China has reacted furiously to proposed foreign interference laws, accusing the Australian Government of making “irresponsible” comments which have hurt “political mutual trust”.
The Turnbull Government yesterday unveiled the biggest overhaul of espionage and intelligence laws in decades amid growing concerns over international interference in Australia’s democracy.
In a terse statement issued on Wednesday, the Chinese embassy in Canberra declared Beijing, “has no intention to interfere in Australia’s internal affairs or exert influence on its political process through political donations”.
“Some Australian politicians and government officials also made irresponsible remarks to the detriment of political mutual trust between China and Australia,” an embassy spokesman said.
“We categorically reject these allegations.”
The embassy has also attacked what it described as “fabricated news stories” in recent media reporting of “so-called Chinese influence and infiltration in Australia”.
“Those reports, which were made up out of thin air and filled with Cold War mentality and ideological bias, reflected a typical anti-China hysteria and paranoid,” the spokesman said.
“The relevant reports not only made unjustifiable accusations against the Chinese Government, but also unscrupulously vilified the Chinese students as well as the Chinese community in Australia with racial prejudice, which in turn has tarnished Australia’s reputation as a multicultural society.”
Earlier, China’s Foreign Ministry spokesman in Beijing, Geng Shuang, gave a more mild response to the Turnbull Government’s announcement.
“China always follows the principle of mutual respect and non-interference in each other’s internal affairs when it comes to developing friendly cooperation with other countries, and this principle holds true for developing bilateral ties with Australia,” Mr Geng said.
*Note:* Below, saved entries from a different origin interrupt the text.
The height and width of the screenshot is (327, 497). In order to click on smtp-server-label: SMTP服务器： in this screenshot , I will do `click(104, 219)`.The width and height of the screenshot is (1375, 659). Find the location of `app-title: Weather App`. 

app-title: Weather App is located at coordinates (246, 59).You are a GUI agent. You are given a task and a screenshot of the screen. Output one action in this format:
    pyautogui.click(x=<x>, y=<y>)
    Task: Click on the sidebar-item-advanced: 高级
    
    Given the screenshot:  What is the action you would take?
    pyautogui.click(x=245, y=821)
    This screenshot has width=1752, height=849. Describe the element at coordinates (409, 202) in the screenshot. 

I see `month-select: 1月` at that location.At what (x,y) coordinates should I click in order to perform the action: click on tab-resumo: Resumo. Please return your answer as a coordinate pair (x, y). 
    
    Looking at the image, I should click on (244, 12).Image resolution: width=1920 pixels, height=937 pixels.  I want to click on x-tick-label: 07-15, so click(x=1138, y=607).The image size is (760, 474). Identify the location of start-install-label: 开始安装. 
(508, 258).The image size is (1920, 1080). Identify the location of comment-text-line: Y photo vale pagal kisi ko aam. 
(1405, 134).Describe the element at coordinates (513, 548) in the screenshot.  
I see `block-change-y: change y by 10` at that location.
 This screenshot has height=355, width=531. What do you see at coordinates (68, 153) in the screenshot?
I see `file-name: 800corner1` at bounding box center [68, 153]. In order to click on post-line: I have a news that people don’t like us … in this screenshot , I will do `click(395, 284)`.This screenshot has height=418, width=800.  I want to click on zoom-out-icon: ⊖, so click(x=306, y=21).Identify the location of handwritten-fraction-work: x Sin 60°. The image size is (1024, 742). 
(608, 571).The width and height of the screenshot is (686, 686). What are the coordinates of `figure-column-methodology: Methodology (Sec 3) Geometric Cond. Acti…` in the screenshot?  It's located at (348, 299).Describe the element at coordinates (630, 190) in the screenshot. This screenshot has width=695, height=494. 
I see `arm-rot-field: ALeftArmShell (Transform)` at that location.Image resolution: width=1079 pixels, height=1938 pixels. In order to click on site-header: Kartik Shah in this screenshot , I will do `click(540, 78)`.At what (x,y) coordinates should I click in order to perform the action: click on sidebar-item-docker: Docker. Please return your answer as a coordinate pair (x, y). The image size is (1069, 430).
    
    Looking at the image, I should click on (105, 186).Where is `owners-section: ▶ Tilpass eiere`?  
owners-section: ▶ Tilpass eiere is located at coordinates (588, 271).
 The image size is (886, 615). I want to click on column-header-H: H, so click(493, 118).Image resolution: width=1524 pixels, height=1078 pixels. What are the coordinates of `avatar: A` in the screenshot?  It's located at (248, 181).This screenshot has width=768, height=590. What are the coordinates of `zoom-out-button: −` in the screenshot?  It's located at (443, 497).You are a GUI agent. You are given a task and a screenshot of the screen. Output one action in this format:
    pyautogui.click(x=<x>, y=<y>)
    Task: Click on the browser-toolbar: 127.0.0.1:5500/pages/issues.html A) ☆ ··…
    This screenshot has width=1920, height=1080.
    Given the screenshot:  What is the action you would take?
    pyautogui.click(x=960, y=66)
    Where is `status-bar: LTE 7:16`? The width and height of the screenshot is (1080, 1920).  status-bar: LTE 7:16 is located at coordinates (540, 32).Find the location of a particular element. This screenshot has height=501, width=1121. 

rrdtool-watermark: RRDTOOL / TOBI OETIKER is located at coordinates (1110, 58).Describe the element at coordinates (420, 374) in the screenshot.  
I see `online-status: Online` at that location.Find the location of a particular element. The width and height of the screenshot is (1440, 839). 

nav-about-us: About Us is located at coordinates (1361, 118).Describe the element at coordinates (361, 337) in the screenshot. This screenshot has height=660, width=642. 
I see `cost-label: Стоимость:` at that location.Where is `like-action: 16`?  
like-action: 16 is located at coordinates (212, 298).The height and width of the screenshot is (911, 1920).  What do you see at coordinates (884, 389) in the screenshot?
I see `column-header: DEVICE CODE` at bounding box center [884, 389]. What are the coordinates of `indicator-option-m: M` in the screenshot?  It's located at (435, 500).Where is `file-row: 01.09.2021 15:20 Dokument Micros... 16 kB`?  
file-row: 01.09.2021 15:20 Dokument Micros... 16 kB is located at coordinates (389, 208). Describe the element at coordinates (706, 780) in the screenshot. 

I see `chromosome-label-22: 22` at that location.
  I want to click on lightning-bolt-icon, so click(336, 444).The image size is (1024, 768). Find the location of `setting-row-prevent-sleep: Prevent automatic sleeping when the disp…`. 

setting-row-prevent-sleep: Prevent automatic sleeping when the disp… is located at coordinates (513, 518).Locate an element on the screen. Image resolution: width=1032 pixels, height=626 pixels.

US welcomes Turnbull Government crackdown
American officials have been increasingly concerned at the level of Chinese influence in Australia, and the acting United States ambassador has cautiously welcomed the Turnbull Government’s announcement.
“I won’t comment on the Australian draft legislation, as that is for the Australian Government to decide,” Charge d’affaires James Carouso told the ABC.
“But our democracy is facing similar concerns with foreign interference and our FARA (Foreign Agents Registration Act) is helpful in finding ways to deal with the problem,” Mr Carouso added.